*Extract*
= = =

6. Only use clocks that are derivatives of master clock.

7. If rule #6 is violated, use double synchronizer for all signals
crossing clock domains.

8. Only use clocks for synchronous processes, do not substitute signals
for clocks(i.e. on clock signals for 'event command).

process 1:
if clk'event and clk = 1 then
irq <= data_bus;

process 2: Bad Example: process 2: Good Example:
if irq'event and irq = 1 then if clk'event and clk= 1 then
clear <= '1'; if irq = 1 then
clear <= '1';

9. Implement state machines with one of the following implementations:
a. 3 process state machine.
One synchronous process for updating state with next_state
One state machine process updating next_state only
One state machine process updating outputs only
b. 2 process state machine (preferred method)
One synchronous process for updating state with next_state
One state machine process updating next_state and outputs

10. State machines should assign outputs a hard coded value only. If
previous values are used in signal assignment statement then a latch
will be inferred to store that previous value.

Example:
Good: output <= '1' or output_bus<= "0010"
Bad: out <= outt xor input ; or out_bus <= out_bus(3 downto 1) & '0';

If previous value needed, use a synchronous if/else statement with
imbedded case or if/else statements
-------------END----------------
 
Beanut wrote:
Here's a list of rules I've compiled over time from experience and web
sites like this one. Please provide feedback.
Good work!
I believe all the way down to 9.


6. Only use clocks that are derivatives of master clock.
(a single clock is preferred)

8. Only use clocks for synchronous processes, do not substitute signals
for clocks(i.e. on clock signals for 'event command).

= = =

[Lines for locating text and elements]
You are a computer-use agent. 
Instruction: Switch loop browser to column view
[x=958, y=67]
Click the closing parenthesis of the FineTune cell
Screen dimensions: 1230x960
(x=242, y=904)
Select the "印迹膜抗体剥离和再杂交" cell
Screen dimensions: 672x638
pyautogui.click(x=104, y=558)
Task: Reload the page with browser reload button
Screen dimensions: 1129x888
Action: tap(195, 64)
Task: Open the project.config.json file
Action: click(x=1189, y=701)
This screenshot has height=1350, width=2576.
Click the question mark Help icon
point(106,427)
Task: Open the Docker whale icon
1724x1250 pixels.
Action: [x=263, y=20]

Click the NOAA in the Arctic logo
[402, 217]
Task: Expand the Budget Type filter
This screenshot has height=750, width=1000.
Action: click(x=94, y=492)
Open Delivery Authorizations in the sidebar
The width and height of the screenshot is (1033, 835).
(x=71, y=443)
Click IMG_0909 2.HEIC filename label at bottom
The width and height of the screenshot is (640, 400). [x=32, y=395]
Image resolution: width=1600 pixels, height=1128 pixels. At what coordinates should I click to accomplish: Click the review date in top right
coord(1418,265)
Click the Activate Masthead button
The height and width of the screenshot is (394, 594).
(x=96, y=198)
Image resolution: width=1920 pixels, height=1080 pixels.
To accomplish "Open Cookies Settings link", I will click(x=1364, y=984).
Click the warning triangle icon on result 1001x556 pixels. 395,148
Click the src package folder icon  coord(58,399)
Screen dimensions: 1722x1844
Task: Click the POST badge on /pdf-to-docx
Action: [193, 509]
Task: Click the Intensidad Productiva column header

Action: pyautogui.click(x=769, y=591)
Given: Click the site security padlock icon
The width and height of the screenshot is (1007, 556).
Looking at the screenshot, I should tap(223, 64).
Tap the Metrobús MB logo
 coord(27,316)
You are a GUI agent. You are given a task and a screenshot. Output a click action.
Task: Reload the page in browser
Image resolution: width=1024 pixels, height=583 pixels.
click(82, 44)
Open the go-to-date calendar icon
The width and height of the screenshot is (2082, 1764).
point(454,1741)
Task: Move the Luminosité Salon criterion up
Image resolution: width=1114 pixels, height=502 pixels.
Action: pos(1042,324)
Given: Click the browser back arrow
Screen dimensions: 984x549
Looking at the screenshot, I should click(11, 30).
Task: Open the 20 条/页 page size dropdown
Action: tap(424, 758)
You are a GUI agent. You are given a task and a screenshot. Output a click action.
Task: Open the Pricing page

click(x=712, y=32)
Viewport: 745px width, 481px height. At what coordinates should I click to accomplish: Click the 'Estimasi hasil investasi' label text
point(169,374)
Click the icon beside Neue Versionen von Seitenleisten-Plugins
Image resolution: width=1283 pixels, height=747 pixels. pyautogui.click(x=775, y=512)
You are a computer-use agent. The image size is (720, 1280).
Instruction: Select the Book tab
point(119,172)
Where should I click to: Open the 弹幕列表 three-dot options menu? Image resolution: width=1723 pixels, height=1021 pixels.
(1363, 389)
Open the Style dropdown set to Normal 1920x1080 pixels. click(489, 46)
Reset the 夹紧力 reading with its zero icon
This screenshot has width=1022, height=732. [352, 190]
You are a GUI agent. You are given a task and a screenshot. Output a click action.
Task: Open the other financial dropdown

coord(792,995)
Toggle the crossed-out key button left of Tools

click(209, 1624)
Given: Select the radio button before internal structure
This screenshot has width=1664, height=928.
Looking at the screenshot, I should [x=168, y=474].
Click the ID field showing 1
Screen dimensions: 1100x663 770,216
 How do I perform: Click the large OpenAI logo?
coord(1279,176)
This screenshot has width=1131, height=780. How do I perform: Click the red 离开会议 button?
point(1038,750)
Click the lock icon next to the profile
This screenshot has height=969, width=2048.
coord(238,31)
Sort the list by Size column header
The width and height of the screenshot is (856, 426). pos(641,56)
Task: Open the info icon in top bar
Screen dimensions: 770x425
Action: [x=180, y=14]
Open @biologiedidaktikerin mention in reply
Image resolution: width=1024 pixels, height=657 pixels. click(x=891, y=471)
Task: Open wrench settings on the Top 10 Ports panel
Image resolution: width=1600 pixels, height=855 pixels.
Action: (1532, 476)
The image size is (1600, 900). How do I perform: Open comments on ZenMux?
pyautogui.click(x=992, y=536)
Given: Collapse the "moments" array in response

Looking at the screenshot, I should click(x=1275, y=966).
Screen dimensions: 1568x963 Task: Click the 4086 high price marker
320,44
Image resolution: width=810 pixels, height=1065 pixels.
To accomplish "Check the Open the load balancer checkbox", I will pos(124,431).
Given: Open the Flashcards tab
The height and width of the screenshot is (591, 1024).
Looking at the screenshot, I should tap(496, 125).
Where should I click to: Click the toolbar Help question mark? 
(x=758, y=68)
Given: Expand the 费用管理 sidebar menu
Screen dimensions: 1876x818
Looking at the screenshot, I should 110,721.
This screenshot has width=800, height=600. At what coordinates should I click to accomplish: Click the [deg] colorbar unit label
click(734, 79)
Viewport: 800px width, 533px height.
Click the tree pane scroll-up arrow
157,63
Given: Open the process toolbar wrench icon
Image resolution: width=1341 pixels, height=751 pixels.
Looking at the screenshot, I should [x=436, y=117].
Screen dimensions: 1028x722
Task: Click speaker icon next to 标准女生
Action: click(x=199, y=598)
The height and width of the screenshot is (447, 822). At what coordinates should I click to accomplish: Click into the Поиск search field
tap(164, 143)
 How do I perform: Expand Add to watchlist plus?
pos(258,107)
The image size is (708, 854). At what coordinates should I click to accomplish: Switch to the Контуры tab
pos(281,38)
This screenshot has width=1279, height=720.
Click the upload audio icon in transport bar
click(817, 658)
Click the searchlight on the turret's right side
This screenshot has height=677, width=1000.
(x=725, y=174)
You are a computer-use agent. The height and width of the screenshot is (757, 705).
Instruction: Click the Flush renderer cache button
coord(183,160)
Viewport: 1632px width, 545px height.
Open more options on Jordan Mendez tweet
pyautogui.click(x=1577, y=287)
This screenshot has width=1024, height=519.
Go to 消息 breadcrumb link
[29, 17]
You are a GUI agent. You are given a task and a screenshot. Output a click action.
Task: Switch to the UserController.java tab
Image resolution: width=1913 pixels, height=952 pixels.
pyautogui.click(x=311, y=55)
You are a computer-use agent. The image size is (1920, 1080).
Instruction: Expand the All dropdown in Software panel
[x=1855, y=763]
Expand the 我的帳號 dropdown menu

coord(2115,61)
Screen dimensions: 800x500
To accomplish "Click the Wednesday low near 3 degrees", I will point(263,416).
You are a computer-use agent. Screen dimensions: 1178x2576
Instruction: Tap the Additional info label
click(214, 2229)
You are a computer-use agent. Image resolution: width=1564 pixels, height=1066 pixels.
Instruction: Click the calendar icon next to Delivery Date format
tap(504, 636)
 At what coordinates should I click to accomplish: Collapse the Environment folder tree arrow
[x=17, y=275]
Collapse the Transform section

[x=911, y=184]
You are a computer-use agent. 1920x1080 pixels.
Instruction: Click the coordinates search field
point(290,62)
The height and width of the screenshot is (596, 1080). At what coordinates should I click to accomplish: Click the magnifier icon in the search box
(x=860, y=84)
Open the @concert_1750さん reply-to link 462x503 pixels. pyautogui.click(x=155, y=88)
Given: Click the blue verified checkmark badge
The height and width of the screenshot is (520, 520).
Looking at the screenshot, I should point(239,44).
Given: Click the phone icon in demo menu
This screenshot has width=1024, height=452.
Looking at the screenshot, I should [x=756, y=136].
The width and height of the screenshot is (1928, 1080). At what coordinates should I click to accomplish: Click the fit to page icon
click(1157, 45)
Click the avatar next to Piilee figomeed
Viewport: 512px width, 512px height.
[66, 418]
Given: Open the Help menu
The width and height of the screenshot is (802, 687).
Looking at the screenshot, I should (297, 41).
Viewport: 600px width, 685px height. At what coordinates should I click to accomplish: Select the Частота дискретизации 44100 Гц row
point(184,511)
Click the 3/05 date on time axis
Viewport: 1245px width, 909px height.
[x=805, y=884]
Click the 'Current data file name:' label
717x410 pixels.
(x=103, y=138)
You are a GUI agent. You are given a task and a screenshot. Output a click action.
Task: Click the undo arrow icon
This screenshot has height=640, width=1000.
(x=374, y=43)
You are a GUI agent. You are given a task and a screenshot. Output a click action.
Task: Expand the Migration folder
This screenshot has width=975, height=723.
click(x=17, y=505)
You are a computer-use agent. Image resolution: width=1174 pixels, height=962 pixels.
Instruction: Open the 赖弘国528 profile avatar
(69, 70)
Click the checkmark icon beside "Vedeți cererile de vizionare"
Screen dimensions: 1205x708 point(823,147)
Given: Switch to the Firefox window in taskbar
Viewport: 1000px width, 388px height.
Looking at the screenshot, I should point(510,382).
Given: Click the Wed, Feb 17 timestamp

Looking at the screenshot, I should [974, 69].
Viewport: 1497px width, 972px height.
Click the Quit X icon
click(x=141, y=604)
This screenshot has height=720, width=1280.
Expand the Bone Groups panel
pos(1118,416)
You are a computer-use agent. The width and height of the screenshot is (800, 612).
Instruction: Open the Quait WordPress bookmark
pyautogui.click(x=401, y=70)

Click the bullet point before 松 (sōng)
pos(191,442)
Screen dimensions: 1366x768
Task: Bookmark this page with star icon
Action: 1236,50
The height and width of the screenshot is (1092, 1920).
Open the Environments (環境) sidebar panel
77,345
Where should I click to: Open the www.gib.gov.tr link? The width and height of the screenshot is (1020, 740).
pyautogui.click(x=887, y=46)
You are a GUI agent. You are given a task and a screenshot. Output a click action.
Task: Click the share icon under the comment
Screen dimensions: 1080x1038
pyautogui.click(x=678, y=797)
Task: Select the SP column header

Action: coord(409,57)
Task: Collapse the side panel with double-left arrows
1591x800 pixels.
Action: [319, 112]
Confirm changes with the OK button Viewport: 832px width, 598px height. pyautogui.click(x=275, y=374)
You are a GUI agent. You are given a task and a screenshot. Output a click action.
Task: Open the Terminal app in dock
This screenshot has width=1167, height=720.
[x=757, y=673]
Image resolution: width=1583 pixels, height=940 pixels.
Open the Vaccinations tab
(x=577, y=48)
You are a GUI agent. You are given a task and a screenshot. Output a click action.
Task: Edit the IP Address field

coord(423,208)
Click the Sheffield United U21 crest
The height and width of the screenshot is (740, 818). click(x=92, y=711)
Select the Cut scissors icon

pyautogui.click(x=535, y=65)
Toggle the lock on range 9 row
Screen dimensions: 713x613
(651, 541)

= = =

*Instruction*
Write the next part of the forum thread on VHDL design rules, starting after its final sentence.

*Output for this task*
process 1:
if clk'event and clk = 1 then
irq <= data_bus;

process 2: Bad Example: process 2: Good Example:
if irq'event and irq = 1 then if clk'event and clk= 1 then
clear <= '1'; if irq = 1 then
clear <= '1';
I believe in the commandment, but would prefer
"if rising_edge(clk)" in the examples.

9. Implement state machines with one of the following implementations:
a. 3 process state machine.
One synchronous process for updating state with next_state
One state machine process updating next_state only
One state machine process updating outputs only
b. 2 process state machine (preferred method)
One synchronous process for updating state with next_state
One state machine process updating next_state and outputs
I would remove all references to "state machines" from
the commandments because this is not a vhdl abstraction.
The vhdl version of this commandment would concern
how to make use of local variables in the process(es)
made synchronous by the first commandment.

10. State machines should assign outputs a hard coded value only. If
previous values are used in signal assignment statement then a latch
will be inferred to store that previous value.
This commandment is unnecessary since the first commandment
makes latches impossible to create.


-- Mike Treseler
 
Hi,
I like the commandment, but 10. point has better definitions:

10. State machines should assign outputs a hard coded value only. If
previous values are used in signal assignment statement then a latch
will be inferred to store that previous value.

All outputs should be declared in the following way:
State_B : process(...)
begin
Output1 <= '0'; -- all outputs are assigned
Output2 <= '0'; -- a false vale at the beginning
-- before case statement
...
case ... is
when ... =>
if(...) then
...
Output1 <= '1'; -- then it is assigned true
-- value when it is needed
elsif(...) then
...
Output2 <= '1';
else
...
Output3 <= '1';
endif;

There is no latch generated in the above way.
This is my experiences.

Another important thing is:
nextstate assignment should be added into any code section, otherwise a
latch would be generated for nextstate.

Example:
when xxx =>
if(..) then
NextState_S <= State0_S;
elsif(...) then
NextState_S <= State1_S;
end if;

Do you see problem in the above code?
Correct answer:
when xxx =>
if(..) then
NextState_S <= State0_S;
elsif(...) then
NextState_S <= State1_S;
else
NextState_S <= State2_S; -- <-- if it is missed,
-- a latch for NextState_S would be generated.
end if;

Weng
 
As a Student, I greatly appreciate your effort. I knew 1 or 2, but
most of these are eye openers.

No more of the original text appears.